Ancient animal foorprint
Trackways and burrows excavated in situ from the Ediacaran Dengying Formation. Nanjing Institute of Geology and Palaeontology

An international team of scientists has reported the discovery of oldest footprints ever found on Earth, which was left behind by a mysterious animal that roamed our planet sometime between 541 and 551 million years ago — way before many known animals, including dinosaurs, thrived and became extinct.

The Ediacaran-era (541– 635 million years ago) prints were found by researchers from Chinese Academy of Sciences’ Nanjing Institute of Geology and Palaeontology and Virginia Tech in the United States during a study of tracks and burrows spotted at the Dengying Formation, a fossil-rich site near the Yangtze Gorges area of southern China.

They took a close look at the irregular trackways and witnessed two parallel rows of footprints, which appeared to have been arranged in a series or repeated groups.

"If an animal makes footprints, the footprints are depressions on the sediment surface, and the depressions are filled with sediments from the overlying layer,” Shuhai Xiao told the Independent while speaking of the finding. "This style of preservation is distinct from other types of trace fossils, for example, tunnels or burrows, or body fossils.

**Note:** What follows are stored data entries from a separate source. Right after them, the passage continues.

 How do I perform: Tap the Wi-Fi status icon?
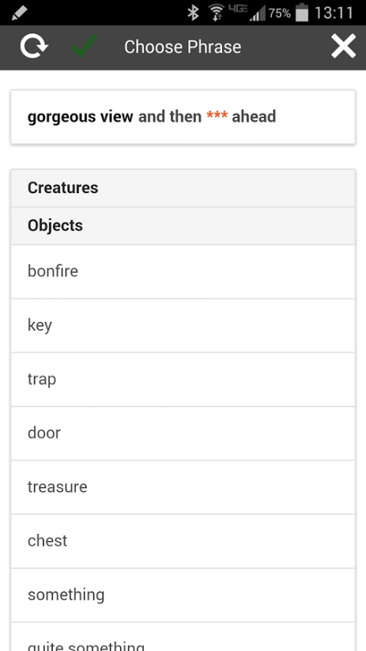[x=216, y=13]
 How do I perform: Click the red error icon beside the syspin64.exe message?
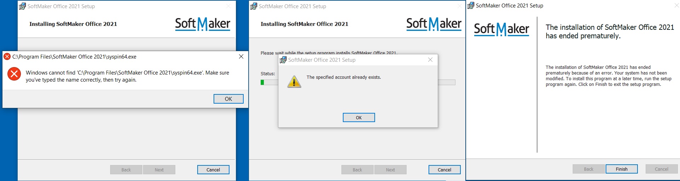click(14, 74)
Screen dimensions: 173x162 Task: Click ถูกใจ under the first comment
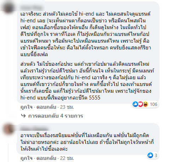(27, 107)
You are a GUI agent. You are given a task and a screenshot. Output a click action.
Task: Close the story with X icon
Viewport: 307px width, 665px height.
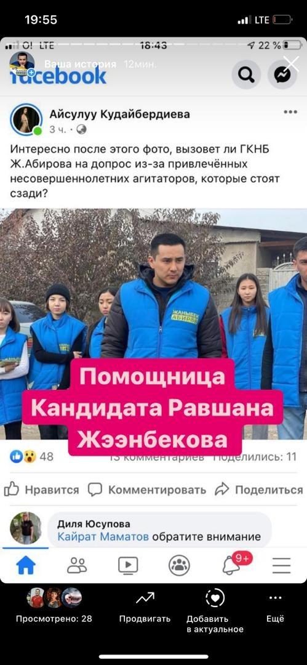[291, 64]
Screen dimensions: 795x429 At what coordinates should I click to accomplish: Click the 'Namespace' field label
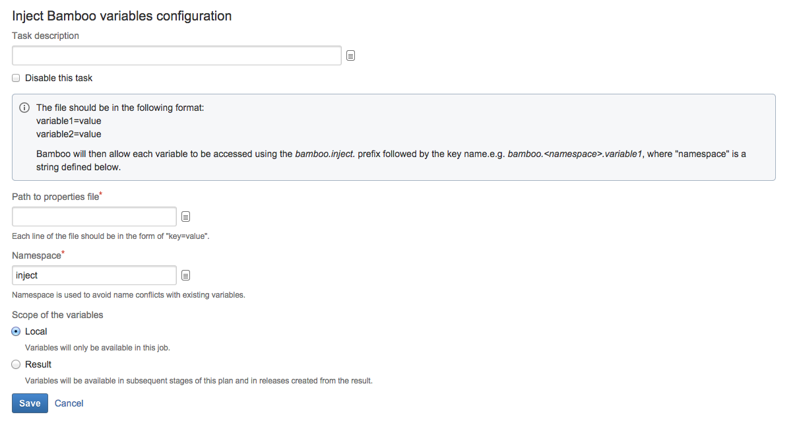pyautogui.click(x=38, y=255)
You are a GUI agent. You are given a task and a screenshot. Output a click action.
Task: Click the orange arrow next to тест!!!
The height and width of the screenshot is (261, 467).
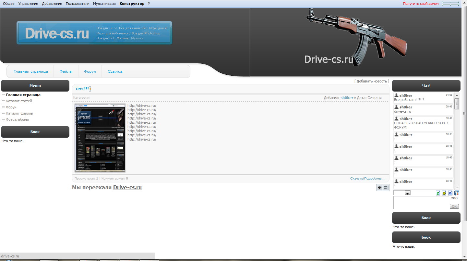click(90, 89)
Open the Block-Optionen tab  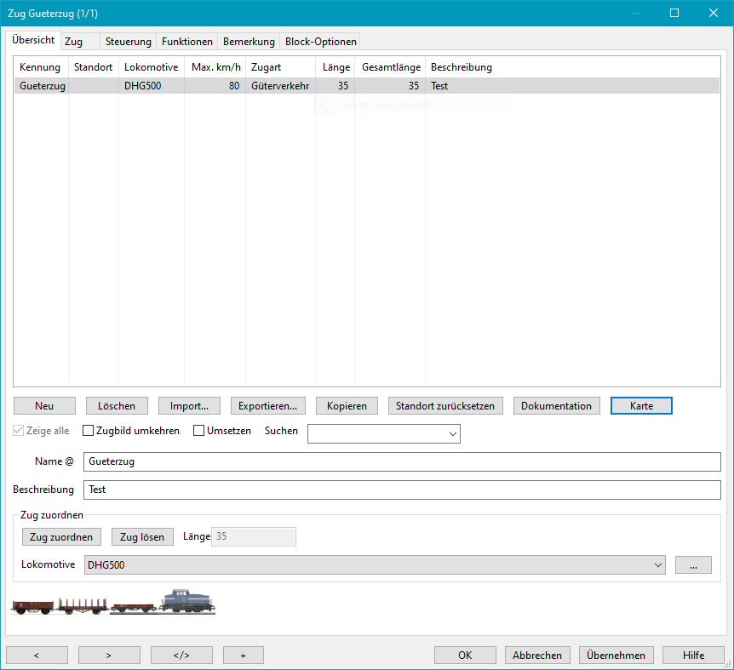(x=320, y=42)
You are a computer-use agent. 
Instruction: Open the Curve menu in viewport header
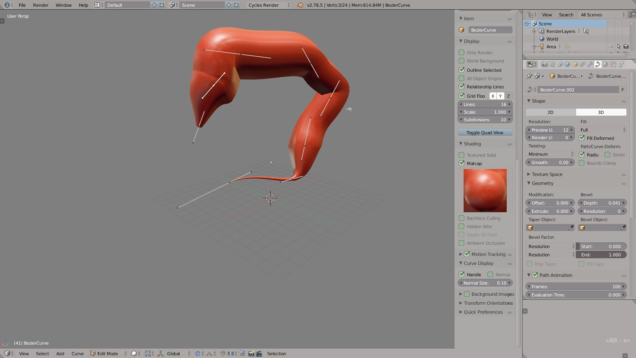pos(78,354)
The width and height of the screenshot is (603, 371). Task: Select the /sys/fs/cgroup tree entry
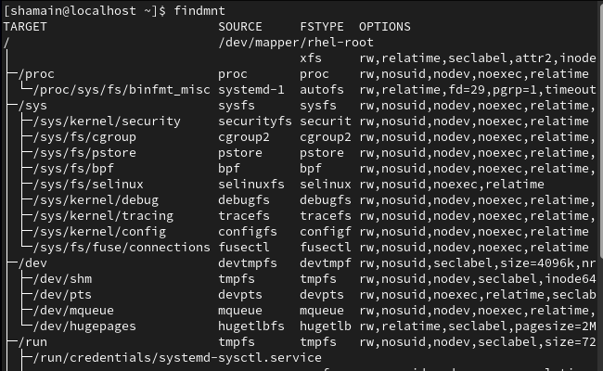pyautogui.click(x=84, y=137)
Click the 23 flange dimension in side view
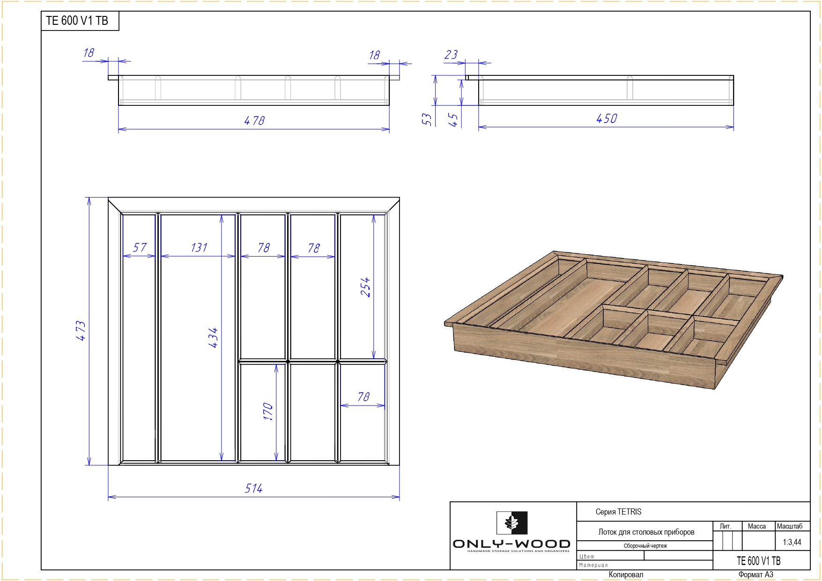 pyautogui.click(x=451, y=55)
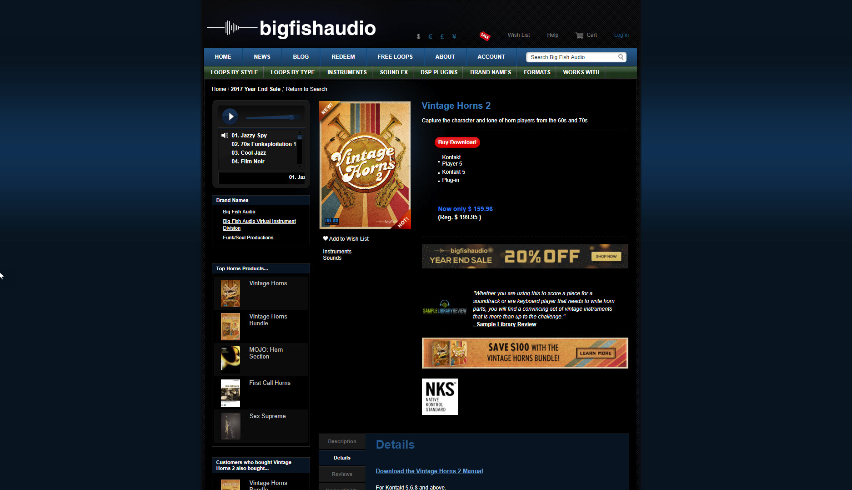Play the audio demo track
852x490 pixels.
tap(230, 117)
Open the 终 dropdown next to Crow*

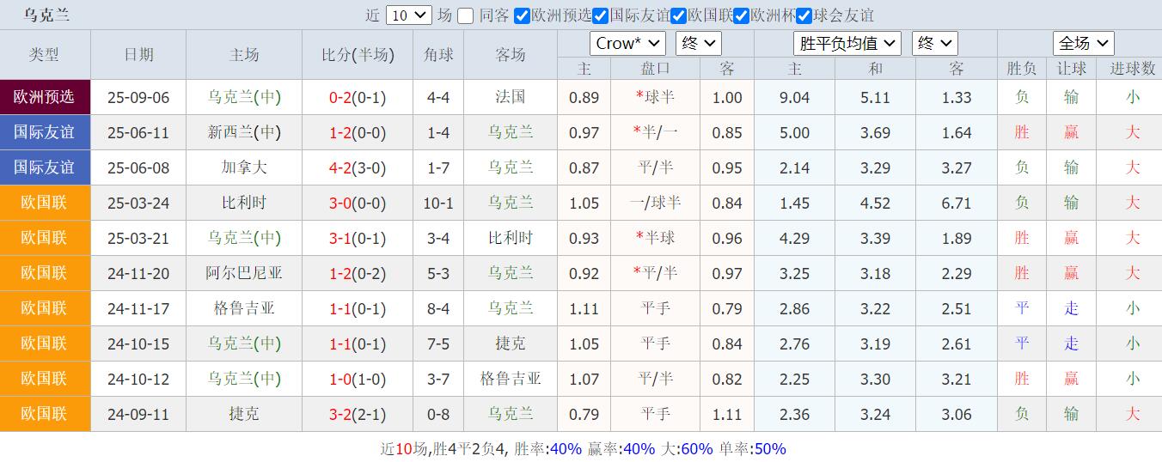tap(699, 43)
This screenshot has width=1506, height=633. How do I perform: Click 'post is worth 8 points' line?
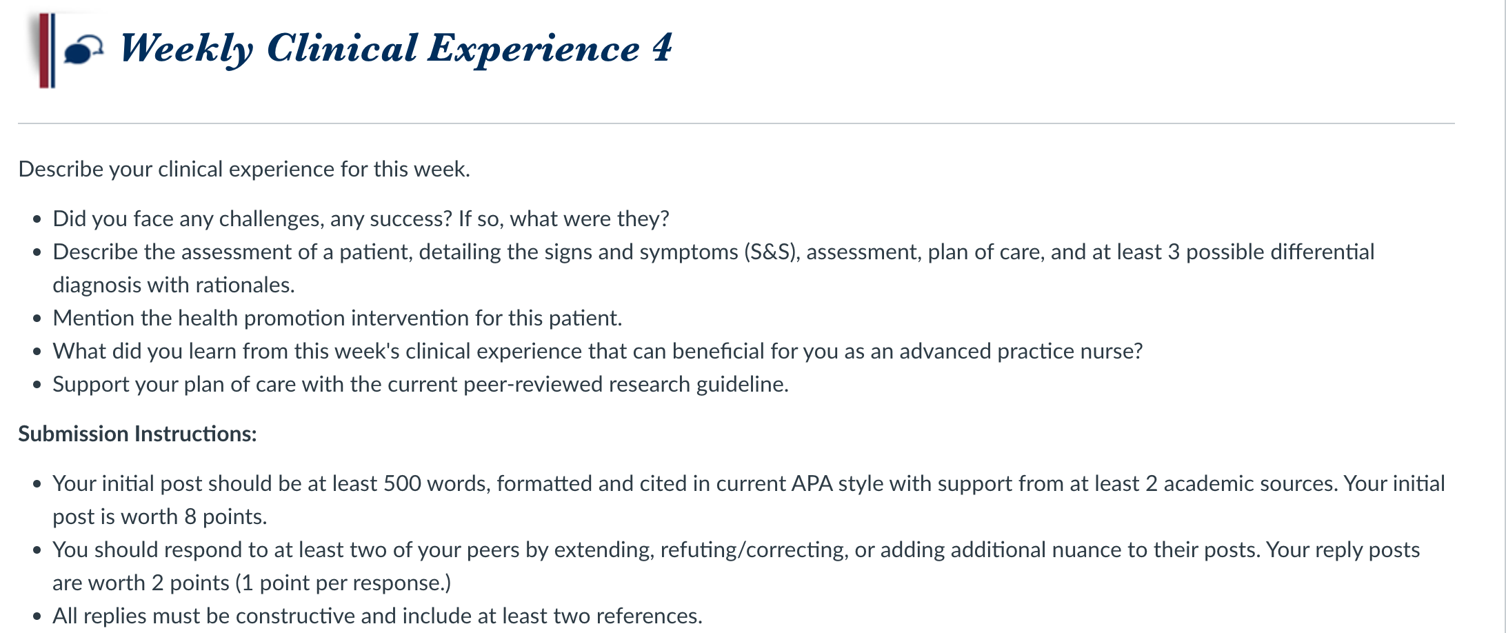tap(160, 516)
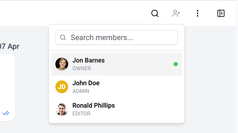Click Jon Barnes's green online status dot
The height and width of the screenshot is (133, 238).
tap(176, 64)
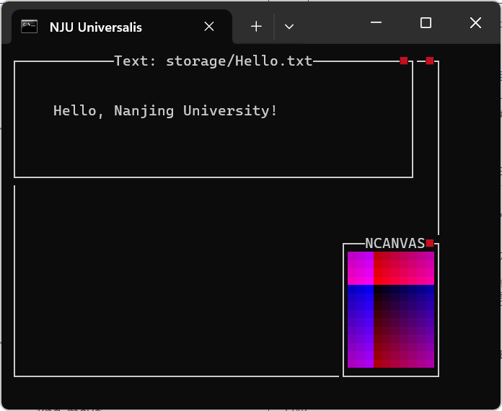Close the terminal window
This screenshot has width=502, height=411.
click(475, 23)
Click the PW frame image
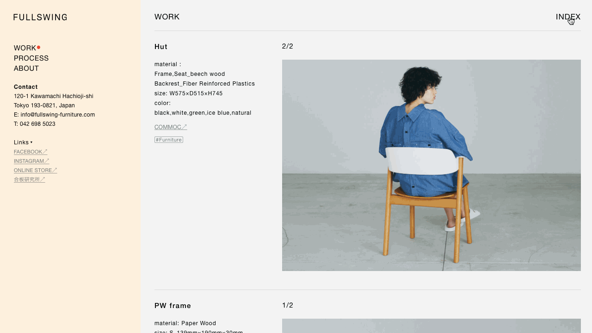Image resolution: width=592 pixels, height=333 pixels. point(432,326)
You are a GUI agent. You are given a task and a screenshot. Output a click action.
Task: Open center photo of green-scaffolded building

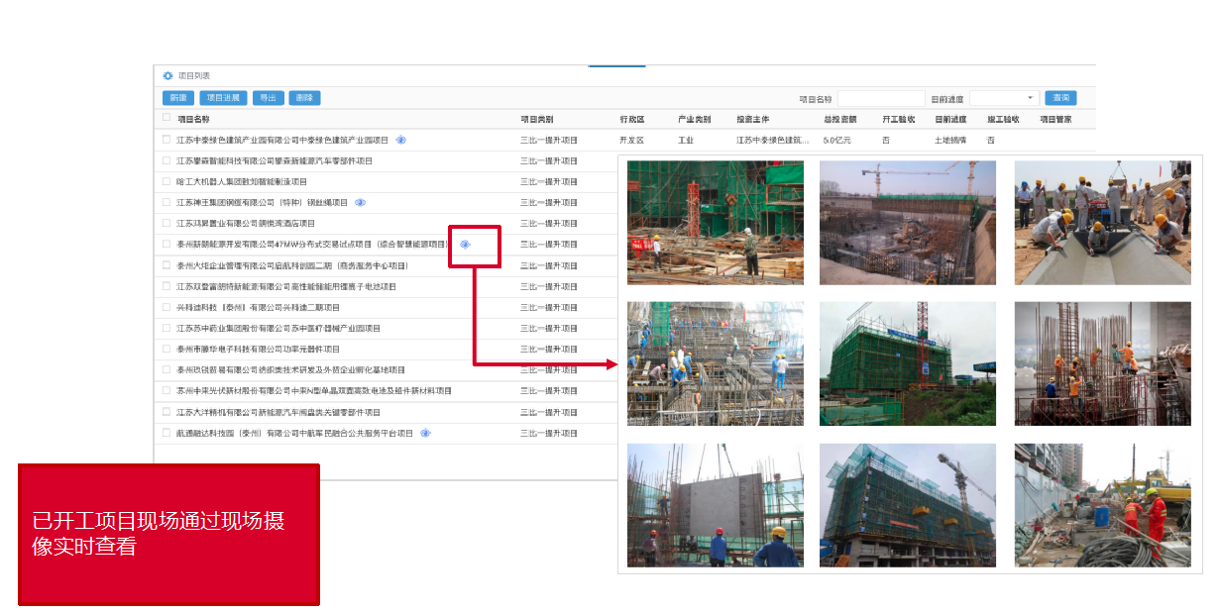click(908, 363)
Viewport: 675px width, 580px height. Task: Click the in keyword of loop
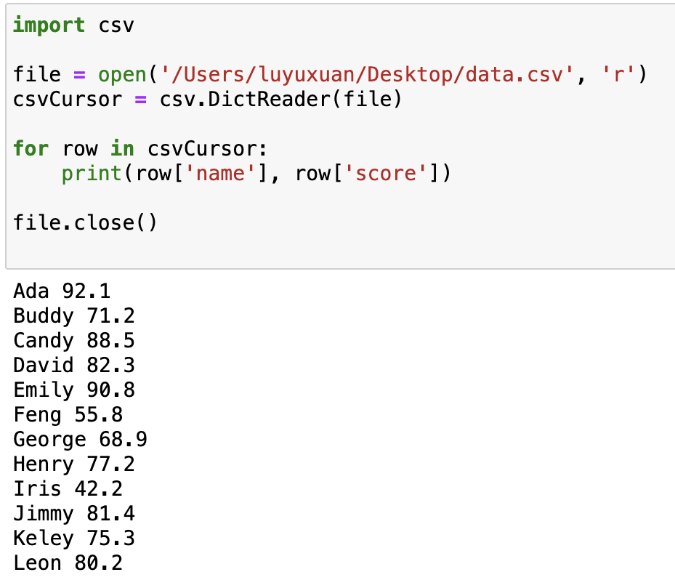(122, 148)
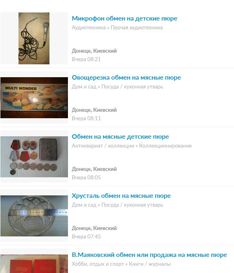234x273 pixels.
Task: Open the medals and coins photo
Action: point(34,157)
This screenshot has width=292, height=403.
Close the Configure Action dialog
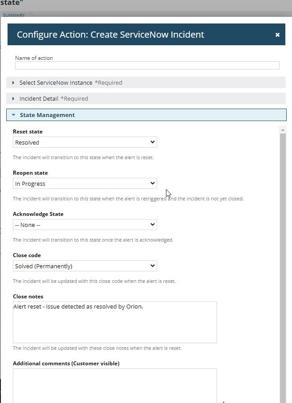pyautogui.click(x=277, y=35)
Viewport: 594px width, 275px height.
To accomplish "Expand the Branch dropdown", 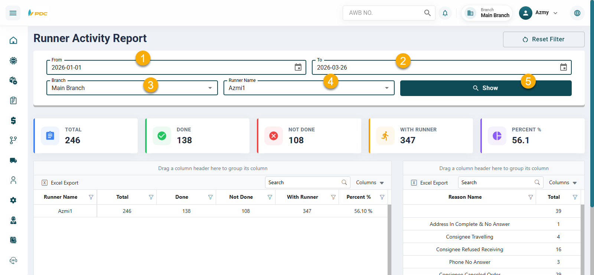I will point(210,88).
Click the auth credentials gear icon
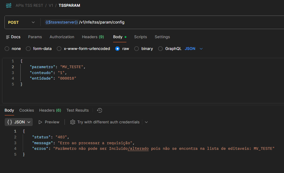The height and width of the screenshot is (173, 284). [x=73, y=122]
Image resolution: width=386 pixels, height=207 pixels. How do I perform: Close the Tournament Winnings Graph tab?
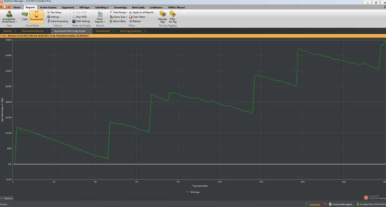(x=89, y=31)
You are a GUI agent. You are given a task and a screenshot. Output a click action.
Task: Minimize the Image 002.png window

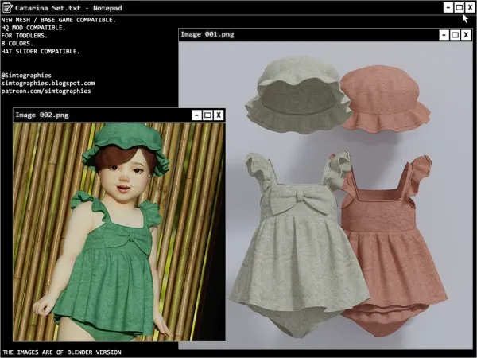pyautogui.click(x=197, y=115)
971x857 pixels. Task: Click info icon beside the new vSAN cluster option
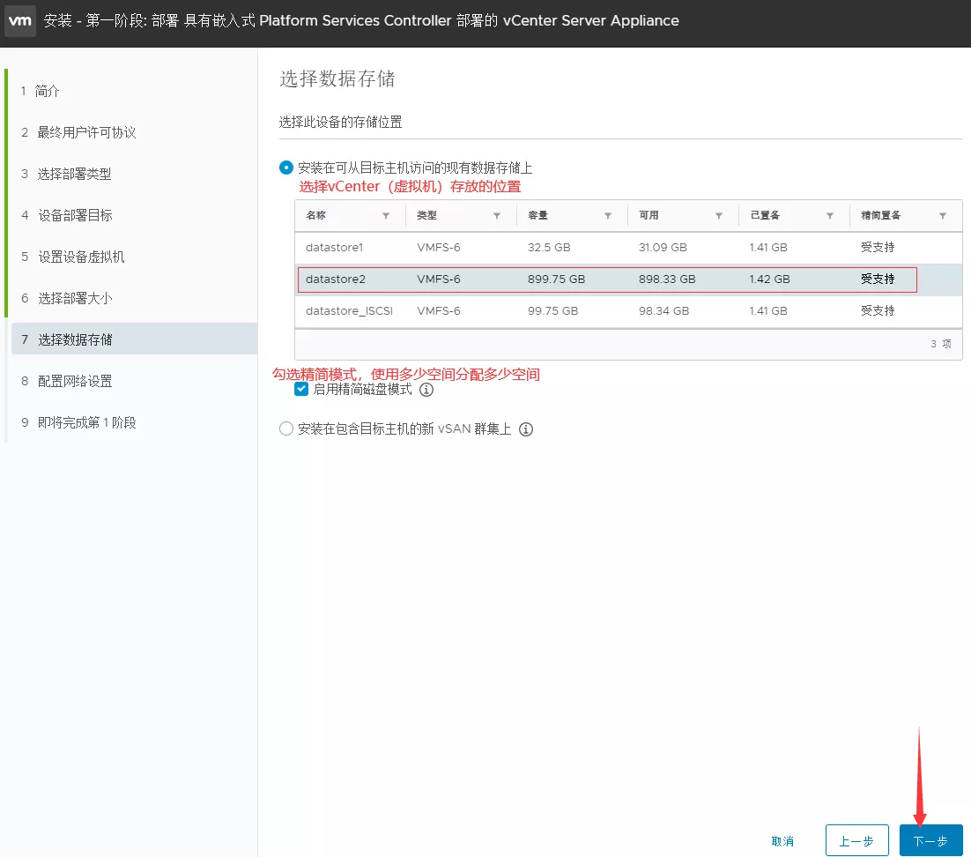pos(526,429)
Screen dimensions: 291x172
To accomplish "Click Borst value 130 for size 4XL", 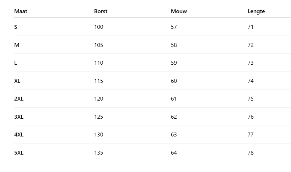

As the researchers noted, this was the first evidence of animal footprints from the time before Cambrian explosion – the evolutionary event that occurred 510 to 540 million years ago and marked a major surge in Earth’s diversity.

It is believed most major animals capable of leaving footprints appeared during and after this event, but many have suspected there might be some more ancient fossils that could reveal the evolutionary ancestry of the animals that thrived later. This discovery proves that idea; however, according to the researchers, the information collected from the observation is not enough to determine which animal left these marks.

All that the prints suggest was they were formed by some kind of bilaterian animal which had multiple paired appendages, like arthropods and annelids, to raise its body above the water-sediment interface. Among other things, it is also worth noting the trackways appear connected to the burrows, something that indicated the animals probably dug into the sediments in order to consume food or oxygen.

"We explicitly stated in the paper that we do not know exactly what animals made these footprints, other than that the animals must have been bilaterally symmetric because they had paired appendages," Xiao added.

As modern arthropods and annelids served as appropriate analogs for the interpretation of this fossil, the researchers posit the animal in question could be the ancestor of either of the two groups. But, as there are no body fossils next to the prints to validate the theory, it cannot be said for sure. The fossil of the animal has not been found or maybe it never got preserved.

The study entitled "Late Ediacaran trackways produced by bilaterian animals with paired appendages" was published June 6 in the journal Science Advances.